Cada arquivo é um dicionário JSON com dois campos:
*info* e *playlists*.

### campo `info` 
Contém informações gerais sobre o arquivo:

   * **slice** - the range of slices that in in this particular file - such as 0-999
   * ***version*** -  - the current version of the MPD (which should be v1)
   * ***description*** - a description of the MPD
   * ***license*** - licensing info for the MPD
   * ***generated_on*** - a timestamp indicating when the slice was generated.

### campo `playlists` 
É uma lista que normalmente contém 1000 playlists, cada playlist é um dicionário que contém os seguintes campos:

* ***pid*** - integer - playlist id - the MPD ID of this playlist. This is an integer between 0 and 999,999.
* ***name*** - string - the name of the playlist 
* ***description*** - optional string - if present, the description given to the playlist.  Note that user-provided playlist descrptions are a relatively new feature of Spotify, so most playlists do not have descriptions.
* ***modified_at*** - seconds - timestamp (in seconds since the epoch) when this playlist was last updated. Times are rounded to midnight GMT of the date when the playlist was last updated.
* ***num_artists*** - the total number of unique artists for the tracks in the playlist.
* ***num_albums*** - the number of unique albums for the tracks in the playlist
* ***num_tracks*** - the number of tracks in the playlist
* ***num_followers*** - the number of followers this playlist had at the time the MPD was created. (Note that the follower count does not including the playlist creator)
* ***num_edits*** - the number of separate editing sessions. Tracks added in a two hour window are considered to be added in a single editing session.
* ***duration_ms*** - the total duration of all the tracks in the playlist (in milliseconds)
* ***collaborative*** -  boolean - if true, the playlist is a collaborative playlist. Multiple users may contribute tracks to a collaborative playlist.
* ***tracks*** - an array of information about each track in the playlist. Each element in the array is a dictionary with the following fields:
   * ***track_name*** - the name of the track
   * ***track_uri*** - the Spotify URI of the track
   * ***album_name*** - the name of the track's album
   * ***album_uri*** - the Spotify URI of the album
   * ***artist_name*** - the name of the track's primary artist
   * ***artist_uri*** - the Spotify URI of track's primary artist
   * ***duration_ms*** - the duration of the track in milliseconds
   * ***pos*** - the position of the track in the playlist (zero-based)

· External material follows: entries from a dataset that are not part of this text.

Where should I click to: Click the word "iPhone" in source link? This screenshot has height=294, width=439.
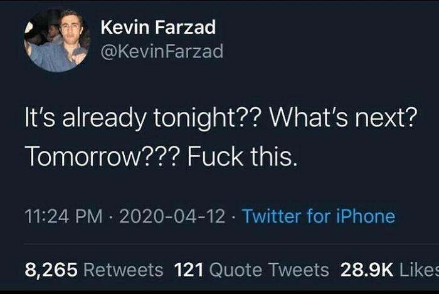(x=366, y=216)
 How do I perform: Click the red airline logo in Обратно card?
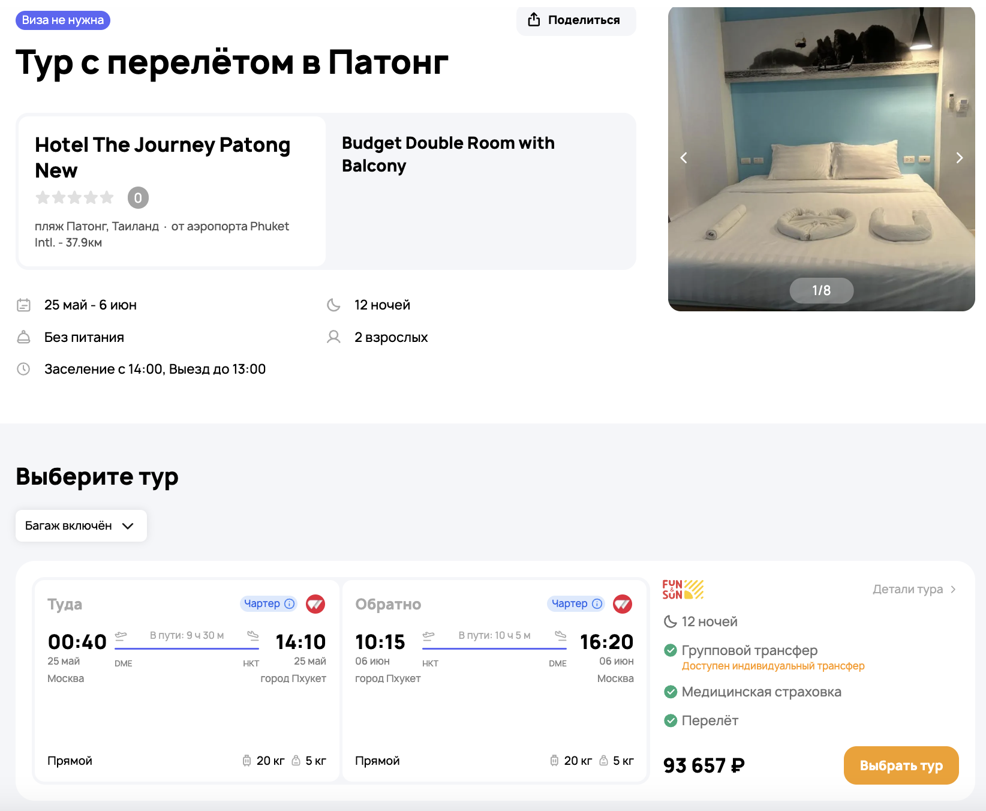tap(623, 604)
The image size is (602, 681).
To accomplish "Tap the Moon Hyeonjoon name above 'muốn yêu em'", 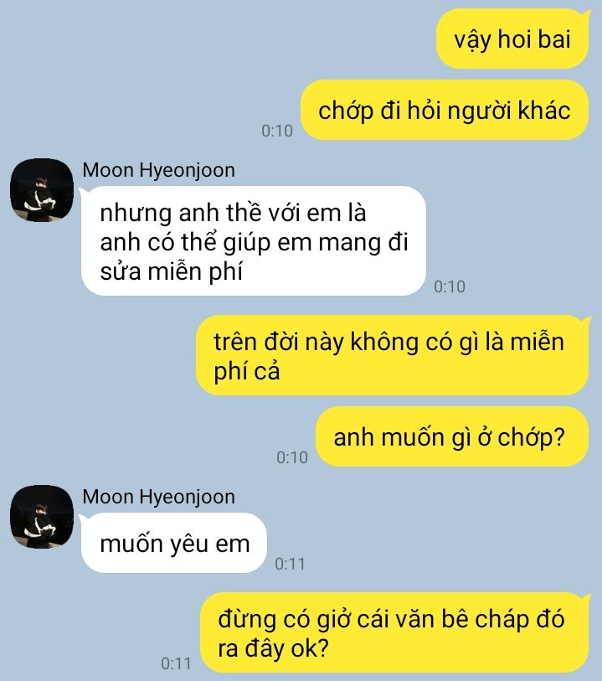I will click(x=159, y=497).
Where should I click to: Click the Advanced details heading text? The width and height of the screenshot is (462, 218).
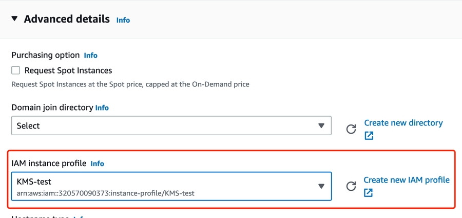coord(67,19)
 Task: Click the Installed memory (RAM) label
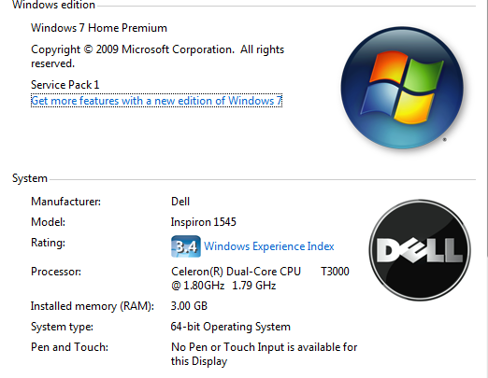[x=93, y=306]
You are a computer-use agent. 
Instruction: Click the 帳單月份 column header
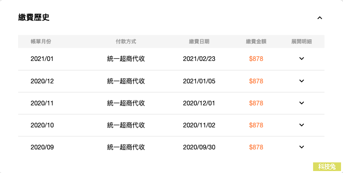point(41,42)
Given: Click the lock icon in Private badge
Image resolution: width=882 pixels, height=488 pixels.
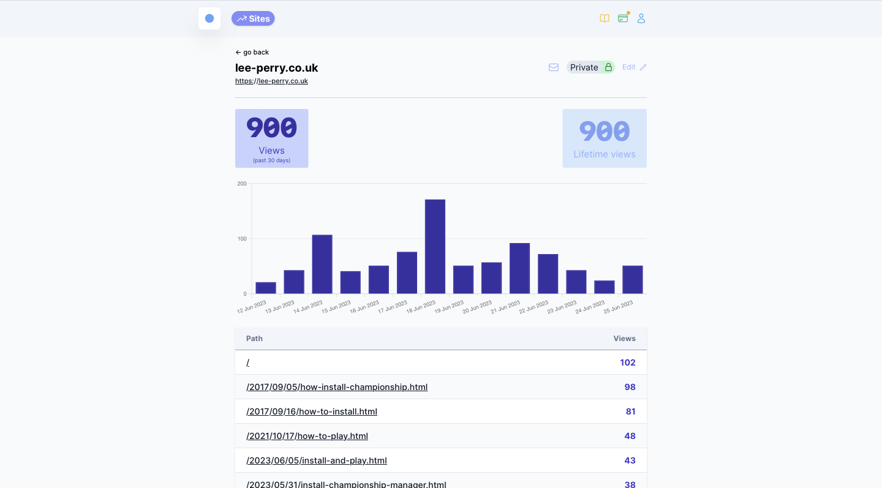Looking at the screenshot, I should click(608, 67).
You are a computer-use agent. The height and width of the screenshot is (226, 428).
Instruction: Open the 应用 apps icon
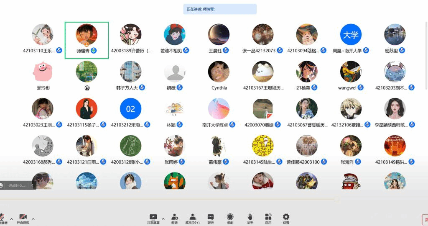click(x=268, y=217)
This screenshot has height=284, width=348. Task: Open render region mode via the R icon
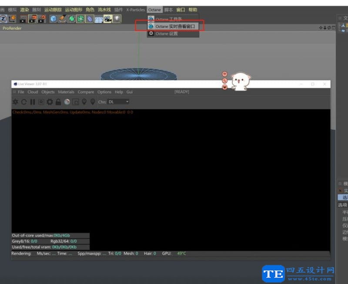(40, 102)
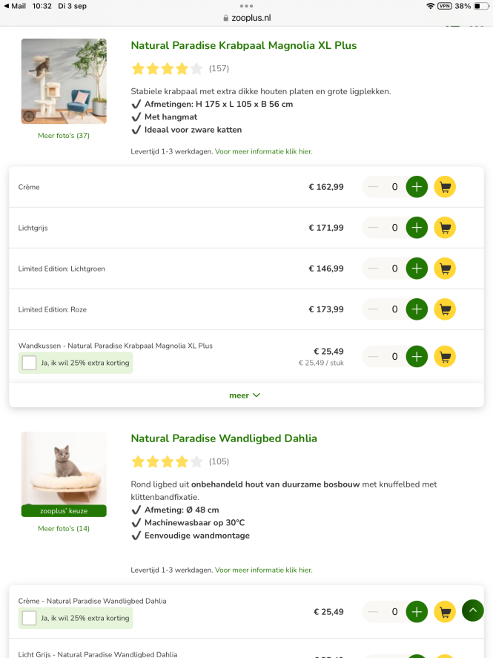Add Limited Edition Roze to cart

(445, 309)
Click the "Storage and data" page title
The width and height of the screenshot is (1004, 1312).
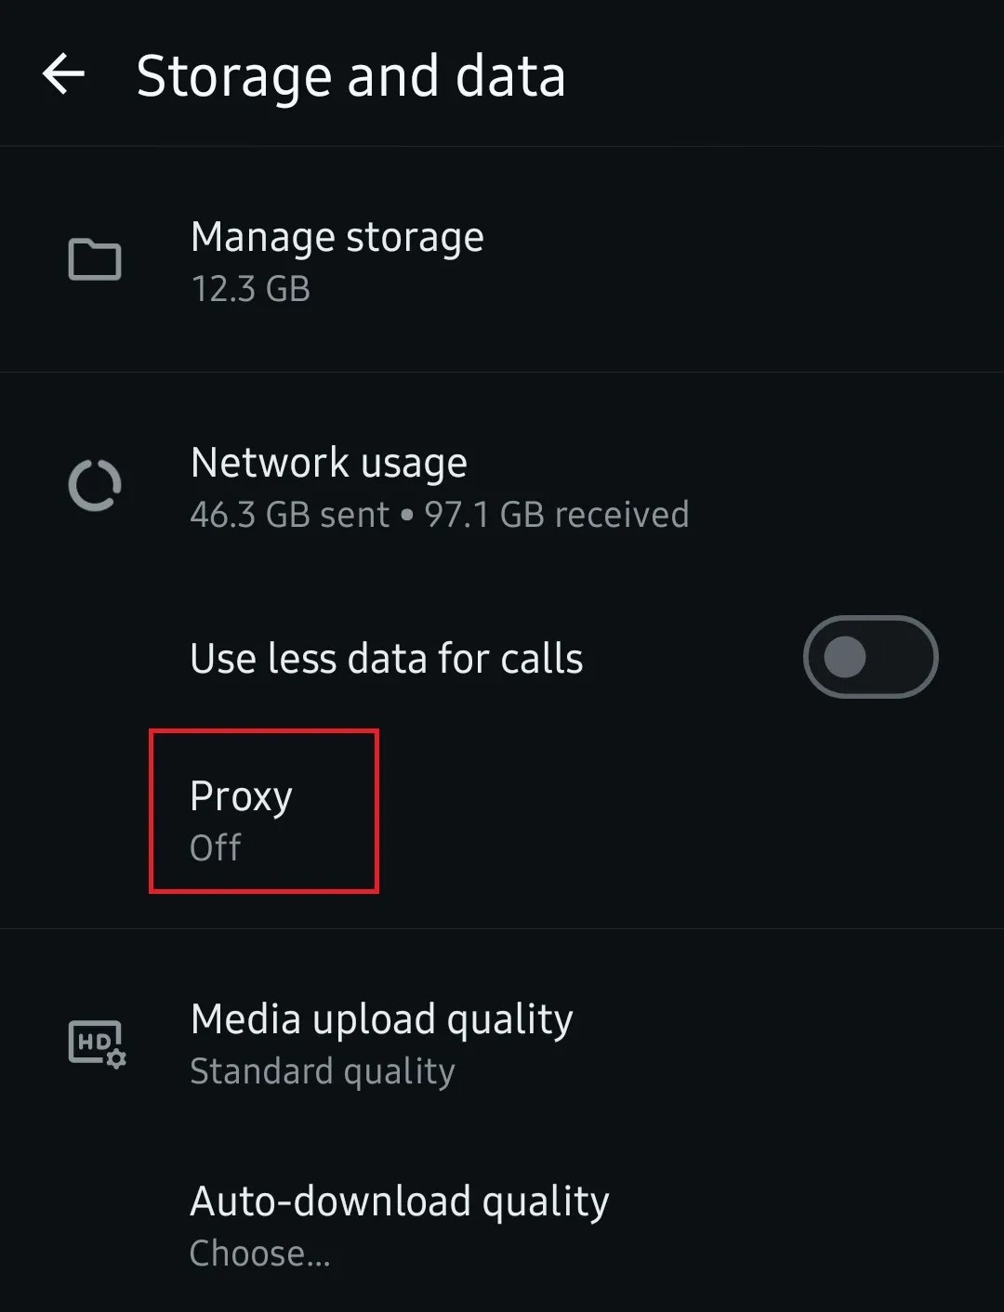350,75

Exemplo de uma playlist no JSON:
  
        {
            "name": "musical",
            "collaborative": "false",
            "pid": 5,
            "modified_at": 1493424000,
            "num_albums": 7,
            "num_tracks": 12,
            "num_followers": 1,
            "num_edits": 2,
            "duration_ms": 2657366,
            "num_artists": 6,
            "tracks": [
                {
                    "pos": 0,
                    "artist_name": "Degiheugi",
                    "track_uri": "spotify:track:7vqa3sDmtEaVJ2gcvxtRID",
                    "artist_uri": "spotify:artist:3V2paBXEoZIAhfZRJmo2jL",
                    "track_name": "Finalement",
                    "album_uri": "spotify:album:2KrRMJ9z7Xjoz1Az4O6UML",
                    "duration_ms": 166264,
                    "album_name": "Dancing Chords and Fireflies"
                },
                {
                    "pos": 1,
                    "artist_name": "Degiheugi",
                    "track_uri": "spotify:track:23EOmJivOZ88WJPUbIPjh6",
                    "artist_uri": "spotify:artist:3V2paBXEoZIAhfZRJmo2jL",
                    "track_name": "Betty",
                    "album_uri": "spotify:album:3lUSlvjUoHNA8IkNTqURqd",
                    "duration_ms": 235534,
                    "album_name": "Endless Smile"
                },
                {
                    "pos": 2,
                    "artist_name": "Degiheugi",
                    "track_uri": "spotify:track:1vaffTCJxkyqeJY7zF9a55",
                    "artist_uri": "spotify:artist:3V2paBXEoZIAhfZRJmo2jL",
                    "track_name": "Some Beat in My Head",
                    "album_uri": "spotify:album:2KrRMJ9z7Xjoz1Az4O6UML",
                    "duration_ms": 268050,
                    "album_name": "Dancing Chords and Fireflies"
                },
                // 8 tracks omitted
                {
                    "pos": 11,
                    "artist_name": "Mo' Horizons",
                    "track_uri": "spotify:track:7iwx00eBzeSSSy6xfESyWN",
                    "artist_uri": "spotify:artist:3tuX54dqgS8LsGUvNzgrpP",
                    "track_name": "Fever 99\u00b0",
                    "album_uri": "spotify:album:2Fg1t2tyOSGWkVYHlFfXVf",
                    "duration_ms": 364320,
                    "album_name": "Come Touch The Sun"
                }
            ],

        }


## 4. Preparação dos dados

### Os dados que serão utilizados já estão bem estruturados e documentados, o que diminui os esforços do processo de preparação e tratamento de dados. Porém algumas coisas devem ser feitas:

#### 1. Eliminar nulos e playlists sem músicas
#### 2. Reordernar dados para a estrutura csv, onde cada linha será uma playlist, exemplo: 
ID&emsp;&emsp;&emsp;, Item 1&emsp;&emsp;&emsp;&emsp;&emsp;, Item 2&emsp;&emsp;&emsp;&emsp;&emsp;, Item 3 &emsp;&emsp;&emsp;&emsp;&emsp;, Item 4&emsp;&emsp;&emsp;&emsp;&emsp;... <br>
1048588, artista X/musica Y, artista X/musica Z, artista X/musica Z, artista X/musica Z... <br>
1048589, artista X/musica Z, artista X/musica Z, artista X/musica Z, artista X/musica Z... <br>

### Etapa prática:

### Visualização dos dados coletados:

In [49]:
import pandas as pd
import os
import numpy as np
import json

arquivo = "./spotify_million_playlist_dataset/mpd.slice.0-999.json"
with open(arquivo, 'r') as file:
    data = json.load(file)

# Extrair a primeira playlist
primeira_playlist = data['playlists'][:10]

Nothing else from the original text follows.